- Exercise description -
Count the lines in the listing below that contain the string "should", with case counting. Reply with only the number.

- Recorded information -

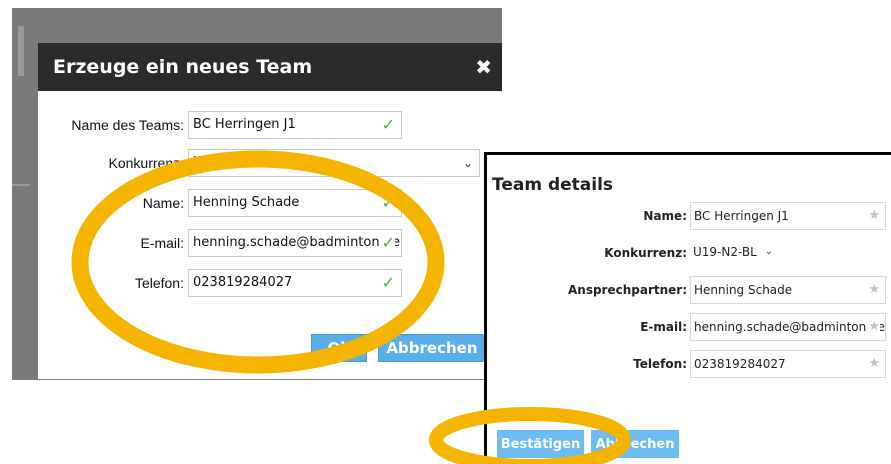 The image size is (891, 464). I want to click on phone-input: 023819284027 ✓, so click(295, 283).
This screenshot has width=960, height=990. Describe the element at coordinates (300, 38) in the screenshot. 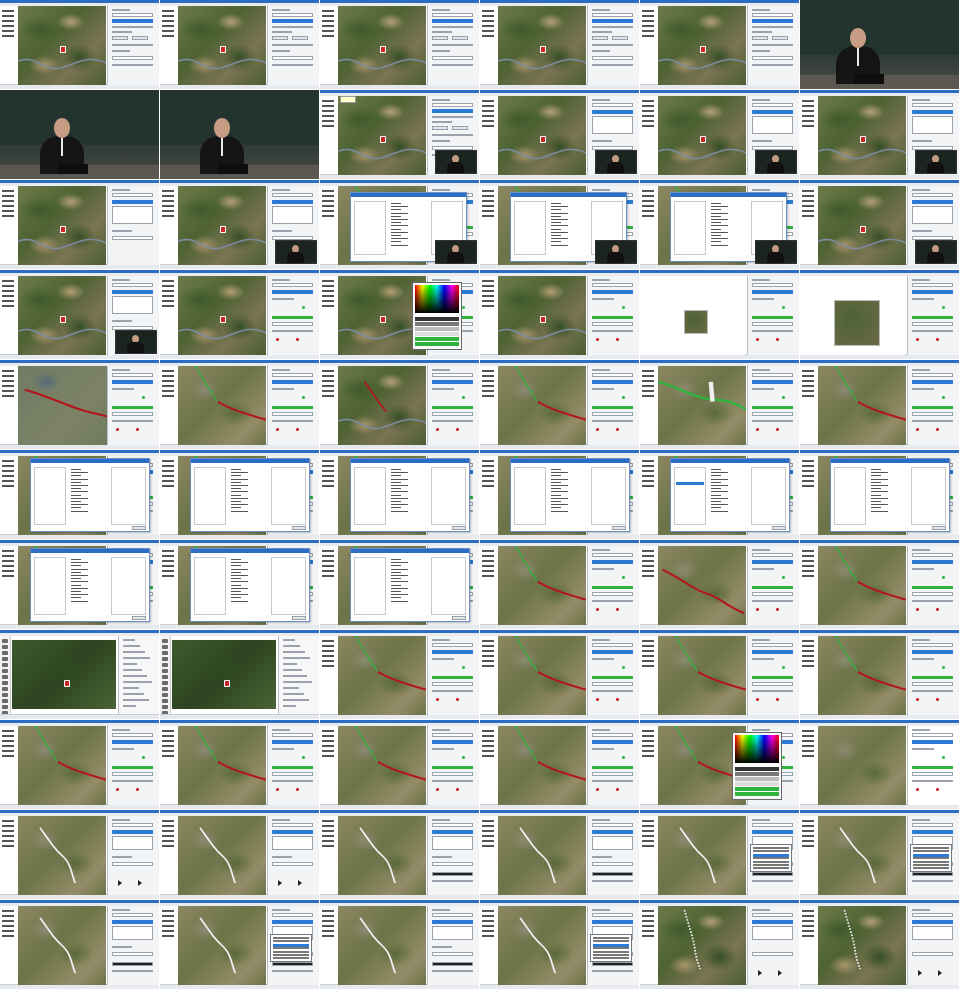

* * *

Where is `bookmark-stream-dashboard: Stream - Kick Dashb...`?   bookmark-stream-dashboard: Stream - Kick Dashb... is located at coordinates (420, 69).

--

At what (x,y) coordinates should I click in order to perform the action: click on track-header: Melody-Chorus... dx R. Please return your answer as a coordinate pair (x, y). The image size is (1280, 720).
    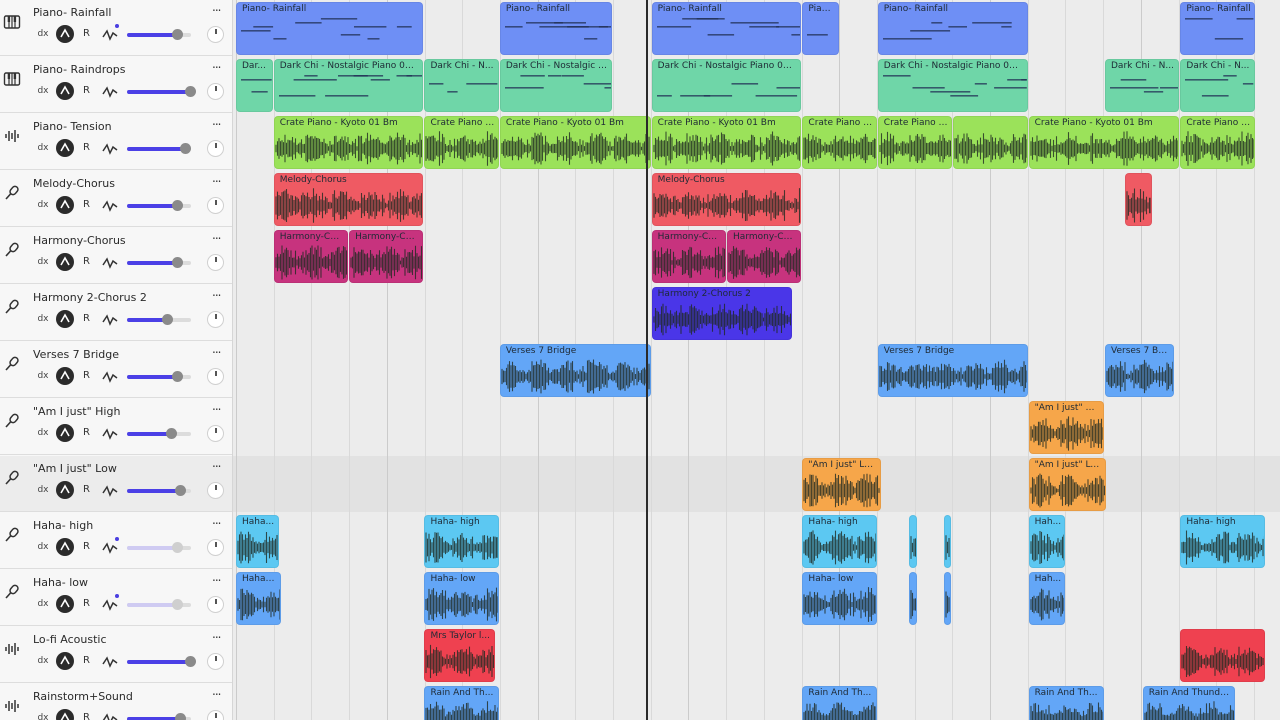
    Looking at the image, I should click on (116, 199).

- Output for this task -
2